• _What is required_
Beginning with the first line of the data below, extract each line up to and including the one containing "The image size is (1420, 840).". Copy them exactly and add nothing.

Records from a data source
== == ==

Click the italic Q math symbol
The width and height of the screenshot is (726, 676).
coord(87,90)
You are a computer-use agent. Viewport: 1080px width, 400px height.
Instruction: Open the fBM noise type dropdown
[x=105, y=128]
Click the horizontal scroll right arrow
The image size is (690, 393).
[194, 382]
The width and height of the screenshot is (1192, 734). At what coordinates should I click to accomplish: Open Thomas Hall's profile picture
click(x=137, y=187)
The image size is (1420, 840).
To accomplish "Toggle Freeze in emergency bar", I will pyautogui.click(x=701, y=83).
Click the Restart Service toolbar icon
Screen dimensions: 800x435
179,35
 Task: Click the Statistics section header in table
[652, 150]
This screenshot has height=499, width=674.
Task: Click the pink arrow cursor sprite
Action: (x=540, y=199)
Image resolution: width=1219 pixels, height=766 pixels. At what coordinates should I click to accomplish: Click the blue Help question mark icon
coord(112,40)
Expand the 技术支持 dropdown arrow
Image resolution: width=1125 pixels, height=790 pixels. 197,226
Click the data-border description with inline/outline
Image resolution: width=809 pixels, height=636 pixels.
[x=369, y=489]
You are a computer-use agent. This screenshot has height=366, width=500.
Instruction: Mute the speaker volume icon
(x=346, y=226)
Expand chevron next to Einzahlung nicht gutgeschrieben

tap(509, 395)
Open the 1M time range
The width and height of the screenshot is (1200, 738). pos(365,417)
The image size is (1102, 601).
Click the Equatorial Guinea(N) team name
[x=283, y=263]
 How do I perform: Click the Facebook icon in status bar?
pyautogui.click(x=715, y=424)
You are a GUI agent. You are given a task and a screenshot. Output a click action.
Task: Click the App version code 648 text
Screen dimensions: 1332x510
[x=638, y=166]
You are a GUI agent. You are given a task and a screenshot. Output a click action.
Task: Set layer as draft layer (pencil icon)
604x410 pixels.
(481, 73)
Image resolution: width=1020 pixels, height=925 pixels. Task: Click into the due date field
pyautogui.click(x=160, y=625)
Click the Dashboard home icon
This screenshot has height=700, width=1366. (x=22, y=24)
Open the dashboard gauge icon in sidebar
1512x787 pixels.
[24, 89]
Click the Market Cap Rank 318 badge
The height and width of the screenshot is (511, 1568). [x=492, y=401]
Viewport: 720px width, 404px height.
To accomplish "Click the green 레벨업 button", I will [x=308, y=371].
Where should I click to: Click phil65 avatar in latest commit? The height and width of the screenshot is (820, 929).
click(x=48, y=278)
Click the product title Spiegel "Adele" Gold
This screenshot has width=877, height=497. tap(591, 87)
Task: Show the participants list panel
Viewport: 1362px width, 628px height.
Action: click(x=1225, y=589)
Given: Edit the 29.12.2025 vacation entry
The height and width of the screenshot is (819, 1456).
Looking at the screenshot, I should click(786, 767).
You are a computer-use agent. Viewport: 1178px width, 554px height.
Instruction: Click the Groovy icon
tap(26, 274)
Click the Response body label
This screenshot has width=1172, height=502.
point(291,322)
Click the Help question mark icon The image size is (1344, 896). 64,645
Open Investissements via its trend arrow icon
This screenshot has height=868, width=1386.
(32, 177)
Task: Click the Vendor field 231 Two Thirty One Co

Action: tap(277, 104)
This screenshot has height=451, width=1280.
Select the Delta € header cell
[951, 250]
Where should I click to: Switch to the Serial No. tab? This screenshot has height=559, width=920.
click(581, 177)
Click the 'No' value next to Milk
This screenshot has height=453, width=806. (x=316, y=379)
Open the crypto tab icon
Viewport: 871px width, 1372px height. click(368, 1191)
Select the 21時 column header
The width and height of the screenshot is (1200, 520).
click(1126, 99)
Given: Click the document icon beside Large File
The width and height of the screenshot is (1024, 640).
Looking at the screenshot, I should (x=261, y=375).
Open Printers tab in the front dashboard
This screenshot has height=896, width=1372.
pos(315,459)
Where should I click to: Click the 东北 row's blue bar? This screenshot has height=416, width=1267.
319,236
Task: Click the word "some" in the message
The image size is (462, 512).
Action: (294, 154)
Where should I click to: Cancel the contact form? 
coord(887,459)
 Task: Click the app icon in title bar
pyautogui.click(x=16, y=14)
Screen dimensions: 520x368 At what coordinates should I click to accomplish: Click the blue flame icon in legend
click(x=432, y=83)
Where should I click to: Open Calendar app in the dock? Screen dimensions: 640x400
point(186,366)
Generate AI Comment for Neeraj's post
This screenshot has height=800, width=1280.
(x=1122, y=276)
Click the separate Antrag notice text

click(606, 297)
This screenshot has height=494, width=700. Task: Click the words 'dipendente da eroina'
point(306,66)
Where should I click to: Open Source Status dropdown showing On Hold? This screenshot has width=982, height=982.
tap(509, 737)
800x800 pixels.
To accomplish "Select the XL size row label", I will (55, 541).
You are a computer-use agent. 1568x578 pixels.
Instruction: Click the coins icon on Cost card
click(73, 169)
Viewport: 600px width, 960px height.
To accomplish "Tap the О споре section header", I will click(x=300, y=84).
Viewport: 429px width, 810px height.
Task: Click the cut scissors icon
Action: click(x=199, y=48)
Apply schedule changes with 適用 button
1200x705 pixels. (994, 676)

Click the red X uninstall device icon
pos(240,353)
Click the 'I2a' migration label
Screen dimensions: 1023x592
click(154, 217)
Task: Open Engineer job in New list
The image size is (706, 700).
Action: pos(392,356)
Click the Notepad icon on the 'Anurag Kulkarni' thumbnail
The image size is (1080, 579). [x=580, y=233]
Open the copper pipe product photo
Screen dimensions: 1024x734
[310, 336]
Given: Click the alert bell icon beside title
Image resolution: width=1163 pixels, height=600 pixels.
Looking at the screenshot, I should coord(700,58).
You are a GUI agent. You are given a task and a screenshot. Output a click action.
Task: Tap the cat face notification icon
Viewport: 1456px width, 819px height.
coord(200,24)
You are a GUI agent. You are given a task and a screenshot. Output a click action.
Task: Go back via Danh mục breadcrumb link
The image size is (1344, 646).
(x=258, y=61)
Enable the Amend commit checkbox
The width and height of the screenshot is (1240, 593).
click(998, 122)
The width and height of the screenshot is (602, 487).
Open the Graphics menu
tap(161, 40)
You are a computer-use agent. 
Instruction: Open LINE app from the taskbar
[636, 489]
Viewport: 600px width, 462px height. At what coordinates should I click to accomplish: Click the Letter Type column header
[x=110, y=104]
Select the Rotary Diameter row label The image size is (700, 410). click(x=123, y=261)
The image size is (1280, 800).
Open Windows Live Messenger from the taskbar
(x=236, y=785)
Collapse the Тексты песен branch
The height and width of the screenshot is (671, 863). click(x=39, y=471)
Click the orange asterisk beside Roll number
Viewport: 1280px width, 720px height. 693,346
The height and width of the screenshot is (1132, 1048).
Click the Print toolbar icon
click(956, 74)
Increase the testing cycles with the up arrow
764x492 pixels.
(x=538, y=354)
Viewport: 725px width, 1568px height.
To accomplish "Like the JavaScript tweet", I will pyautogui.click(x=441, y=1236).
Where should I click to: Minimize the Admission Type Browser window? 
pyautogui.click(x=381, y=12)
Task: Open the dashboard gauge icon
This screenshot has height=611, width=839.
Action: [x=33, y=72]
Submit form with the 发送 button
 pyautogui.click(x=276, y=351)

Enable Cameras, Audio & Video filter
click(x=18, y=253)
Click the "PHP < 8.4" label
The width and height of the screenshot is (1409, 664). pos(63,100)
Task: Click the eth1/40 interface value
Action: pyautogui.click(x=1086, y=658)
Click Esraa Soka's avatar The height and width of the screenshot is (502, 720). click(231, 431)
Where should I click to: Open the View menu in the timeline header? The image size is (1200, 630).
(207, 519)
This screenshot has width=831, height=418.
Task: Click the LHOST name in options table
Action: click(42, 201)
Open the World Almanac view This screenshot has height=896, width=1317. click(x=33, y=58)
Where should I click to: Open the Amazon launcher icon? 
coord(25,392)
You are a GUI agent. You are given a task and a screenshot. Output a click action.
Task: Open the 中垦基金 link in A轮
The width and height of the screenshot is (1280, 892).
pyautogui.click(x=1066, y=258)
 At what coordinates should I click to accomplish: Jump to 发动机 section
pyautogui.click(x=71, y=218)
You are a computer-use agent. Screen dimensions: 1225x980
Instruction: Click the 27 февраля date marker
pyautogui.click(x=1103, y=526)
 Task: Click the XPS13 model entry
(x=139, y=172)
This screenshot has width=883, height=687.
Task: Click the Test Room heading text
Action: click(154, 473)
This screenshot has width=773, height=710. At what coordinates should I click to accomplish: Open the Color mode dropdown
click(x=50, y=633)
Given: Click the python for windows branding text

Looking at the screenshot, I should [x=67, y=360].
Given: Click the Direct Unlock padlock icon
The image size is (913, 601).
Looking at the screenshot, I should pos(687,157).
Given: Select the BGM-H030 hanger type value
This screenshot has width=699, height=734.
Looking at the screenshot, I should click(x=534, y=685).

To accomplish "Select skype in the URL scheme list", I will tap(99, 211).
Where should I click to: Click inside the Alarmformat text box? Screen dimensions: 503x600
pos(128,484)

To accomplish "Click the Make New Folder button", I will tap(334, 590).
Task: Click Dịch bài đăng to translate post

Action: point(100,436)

== == ==

• _Answer to the problem_
Click the italic Q math symbol
The width and height of the screenshot is (726, 676).
coord(87,90)
You are a computer-use agent. Viewport: 1080px width, 400px height.
Instruction: Open the fBM noise type dropdown
[x=105, y=128]
Click the horizontal scroll right arrow
The image size is (690, 393).
[194, 382]
The width and height of the screenshot is (1192, 734). At what coordinates should I click to accomplish: Open Thomas Hall's profile picture
click(x=137, y=187)
The image size is (1420, 840).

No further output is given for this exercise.